**EXERCISE OBJECTIVE:**
Could you reproduce the records below word for word, everything from the line containing "The height and width of the screenshot is (768, 1024)." down through the line containing "Action: pos(163,406)", with both of those lines included?

(Collected data entries)
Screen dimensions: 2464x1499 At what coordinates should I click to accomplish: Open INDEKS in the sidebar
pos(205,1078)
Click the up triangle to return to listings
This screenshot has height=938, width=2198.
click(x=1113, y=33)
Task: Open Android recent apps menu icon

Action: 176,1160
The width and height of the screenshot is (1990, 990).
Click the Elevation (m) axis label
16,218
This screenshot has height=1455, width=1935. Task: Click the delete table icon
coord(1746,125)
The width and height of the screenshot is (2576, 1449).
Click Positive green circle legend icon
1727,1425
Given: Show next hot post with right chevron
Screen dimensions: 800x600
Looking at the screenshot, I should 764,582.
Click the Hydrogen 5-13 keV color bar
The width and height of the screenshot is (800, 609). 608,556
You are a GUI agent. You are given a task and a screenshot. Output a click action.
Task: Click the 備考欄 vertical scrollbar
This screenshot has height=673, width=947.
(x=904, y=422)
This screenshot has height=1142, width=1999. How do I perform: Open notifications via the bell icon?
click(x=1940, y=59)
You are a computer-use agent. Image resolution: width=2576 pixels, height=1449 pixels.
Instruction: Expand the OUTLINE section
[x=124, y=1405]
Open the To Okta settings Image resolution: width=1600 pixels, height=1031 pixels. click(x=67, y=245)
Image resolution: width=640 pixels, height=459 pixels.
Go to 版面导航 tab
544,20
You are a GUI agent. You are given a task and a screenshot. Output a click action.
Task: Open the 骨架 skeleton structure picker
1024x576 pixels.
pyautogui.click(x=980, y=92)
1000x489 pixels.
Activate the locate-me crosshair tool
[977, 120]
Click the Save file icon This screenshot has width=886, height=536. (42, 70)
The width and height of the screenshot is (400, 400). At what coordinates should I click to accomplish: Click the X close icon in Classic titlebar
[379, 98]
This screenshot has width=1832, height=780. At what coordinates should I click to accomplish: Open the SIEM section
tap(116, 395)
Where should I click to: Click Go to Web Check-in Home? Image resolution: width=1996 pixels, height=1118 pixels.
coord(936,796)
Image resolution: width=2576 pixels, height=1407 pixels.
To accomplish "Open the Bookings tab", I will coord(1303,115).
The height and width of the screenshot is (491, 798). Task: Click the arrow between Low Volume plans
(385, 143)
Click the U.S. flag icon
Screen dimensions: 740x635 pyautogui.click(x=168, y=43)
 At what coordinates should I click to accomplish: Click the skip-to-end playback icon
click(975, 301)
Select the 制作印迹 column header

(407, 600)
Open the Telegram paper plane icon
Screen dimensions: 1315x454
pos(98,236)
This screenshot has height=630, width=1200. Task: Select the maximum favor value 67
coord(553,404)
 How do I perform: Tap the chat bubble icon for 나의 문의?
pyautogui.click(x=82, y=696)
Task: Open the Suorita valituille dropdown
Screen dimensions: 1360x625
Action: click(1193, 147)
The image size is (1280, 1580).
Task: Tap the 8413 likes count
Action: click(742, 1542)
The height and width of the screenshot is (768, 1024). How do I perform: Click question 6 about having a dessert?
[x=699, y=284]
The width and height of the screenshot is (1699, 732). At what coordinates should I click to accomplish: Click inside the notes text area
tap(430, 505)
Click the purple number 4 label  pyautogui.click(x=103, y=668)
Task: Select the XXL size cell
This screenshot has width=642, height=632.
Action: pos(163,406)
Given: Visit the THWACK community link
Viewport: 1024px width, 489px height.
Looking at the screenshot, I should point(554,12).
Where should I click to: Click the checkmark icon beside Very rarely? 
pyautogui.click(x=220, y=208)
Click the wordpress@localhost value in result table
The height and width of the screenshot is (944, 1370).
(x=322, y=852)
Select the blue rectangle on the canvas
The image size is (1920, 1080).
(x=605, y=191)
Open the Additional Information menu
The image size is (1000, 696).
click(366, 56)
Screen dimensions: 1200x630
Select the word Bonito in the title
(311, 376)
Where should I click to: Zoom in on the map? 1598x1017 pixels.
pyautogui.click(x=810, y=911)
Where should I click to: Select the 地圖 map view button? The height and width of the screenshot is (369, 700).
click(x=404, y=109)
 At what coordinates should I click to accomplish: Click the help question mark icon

**ANSWER TO THE TASK:**
The height and width of the screenshot is (768, 1024). How do I perform: Click question 6 about having a dessert?
[x=699, y=284]
The width and height of the screenshot is (1699, 732). At what coordinates should I click to accomplish: Click inside the notes text area
tap(430, 505)
Click the purple number 4 label  pyautogui.click(x=103, y=668)
Task: Select the XXL size cell
This screenshot has width=642, height=632.
Action: pos(163,406)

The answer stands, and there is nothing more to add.